On good days, my daughter's differences are invisible. She seems like a cheerful, quirky, kind 8-year-old, and she totally is all of those things. On bad days, though, she's a different kid. If you see us, you might wonder why a child her age is still throwing tantrums, biting her siblings, making loud noises, blinking, or repeatedly using the "f" word. Most of the time I try not to lose my sh*t, but I have so many questions for the mom who raises special needs kids with such grace. Mainly, how do you do it? Because, honestly, I constantly feel like I'm flailing.
I hesitate to ask these questions, though, because I know that we don't have things nearly as bad as other families, and I know these parents have a lot on your plate. For the most part, my daughter is healthy, and my partner and I are able to get through each meltdown, meal time, and bedtime struggle, relatively unscathed. I feel weird voicing my difficulties, knowing how privileged we are, but at the same time, I need support, ideas, and some friends who've been there and get what it's like to have kids who experience life differently.
When my daughter turned 3, she changed from a typical toddler into a sad, angry "threenager" who threw violent tantrums when things didn't go her way. Her doctor said that she was adjusting to our move to a new home and the birth of her brother, but something just seemed off. When she was 4, I left her dad. She became so hard to manage, especially for a single mom with two kids and only two hands. Again, her doctor said these were "normal" responses to change. I wish he could have come to our house at bedtime or when I struggled to get her dressed in the morning. When she started school, it was clear to more people than just me that she needed help, which was validating, but also made me feel like I had failed.
It took my partner and I years to get a diagnosis for her. It was a relief to finally know the "why" behind her behavior and challenges. We learned that her trifecta of conditions — Attention Deficit Hyperactivity Disorder (ADHD), Tourette Syndrome, Obsessive Compulsive Disorder (OCD) — frequently occur together, but can be hard to treat, because the treatment for one condition can worsen another. Getting any child to swallow daily medications can be a challenge, let alone one who is often violent and defiant. It seems like whenever I find a strategy that works, she changes her mind,or something happens to make me feel like a total failure. So yeah, I have some questions for other moms who seem to manage, when I can't seem to catch a break.
"How Do You Not Lose Your Sh*t?"
For me, it feels like every day is a new set of challenges — another tantrum, a call from school, a skipped dose of medicine, a judgmental stare, a kid that's hurting, or who hurts other people. How the hell do you get through it without losing your sh*t? I feel like I am always moments away from losing my temper or crying in the bathroom. I wonder if it will get better with time, or I will just stop caring.
"Does It Hurt To See Other Families?"
Do you get jealous when you see other kids your kid's age? I know I can't help but envy the parents with kids who can make it through a meal without a fight or who post about their kid's accomplishments online. I wish I could just be happy for them, but it's so hard when their lives seem so much easier than ours.

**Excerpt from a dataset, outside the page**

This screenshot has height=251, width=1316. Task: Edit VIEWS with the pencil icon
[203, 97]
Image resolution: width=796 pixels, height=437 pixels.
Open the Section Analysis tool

"How Do You Manage It All?"
Like seriously, you have mad skills. If I thought you had enough time, I would ask you to mentor me. In our house, every day feels like an uphill battle, with a full schedule from wake-up to bedtime that has so many challenges, deadlines, appointments, and possible bumps in the road in between. Something falls through the cracks every single day.
"Do You Wish They Were Different?"
Do you wish you kids were "typical?" Sometimes I do, which makes me so ashamed. At the same time I wonder if the things that make my daughter awesome would still be here if her brain worked differently. Would she still be creative and quirky? Would she still love the same things? Would she be her? While I wish she didn't have to struggle and experience such huge emotions and frustrations, I can't stand the idea that she wouldn't be herself without her differences.
"Are You Afraid?"
Are you scared? I'm freaking terrified. At 8, my daughter has experienced mean kids, unkind teachers, and a world that largely expects her to fit her glorious star-shaped self into a tight round hole that's not big for her to shine. I am afraid every day when she gets on the bus (or in the car, because she had a hard morning and didn't make it to the bus stop on time) about what might happen when I can't be there. Her doctors say she may grow out of her challenges, but I worry about her future, too, in a world that often demands conformity.
"What About You?"
So, yeah, people say all of the time how self care should be a priority, but who has the time? Some days, my self care is locking myself in my bedroom, while my husband handles homework or mealtime, and then I feel terrible for abandoning him. Having a special needs kid has put a strain on our relationship and our relationship with our other kids.
"Want To Be Friends?"
Seriously, I could use a friend, and I really admire you. I understand how hard it is to invest time and energy into friendships, though, when you have a lot on your plate and are barely holding things together. So, I can totally be the friend who sits in silence next to you, while we both enjoy the quiet, or brings you Starbucks and leaves it on your front porch, or understands when you cancel at the last minute. I get it, and I won't take it personally. I promise.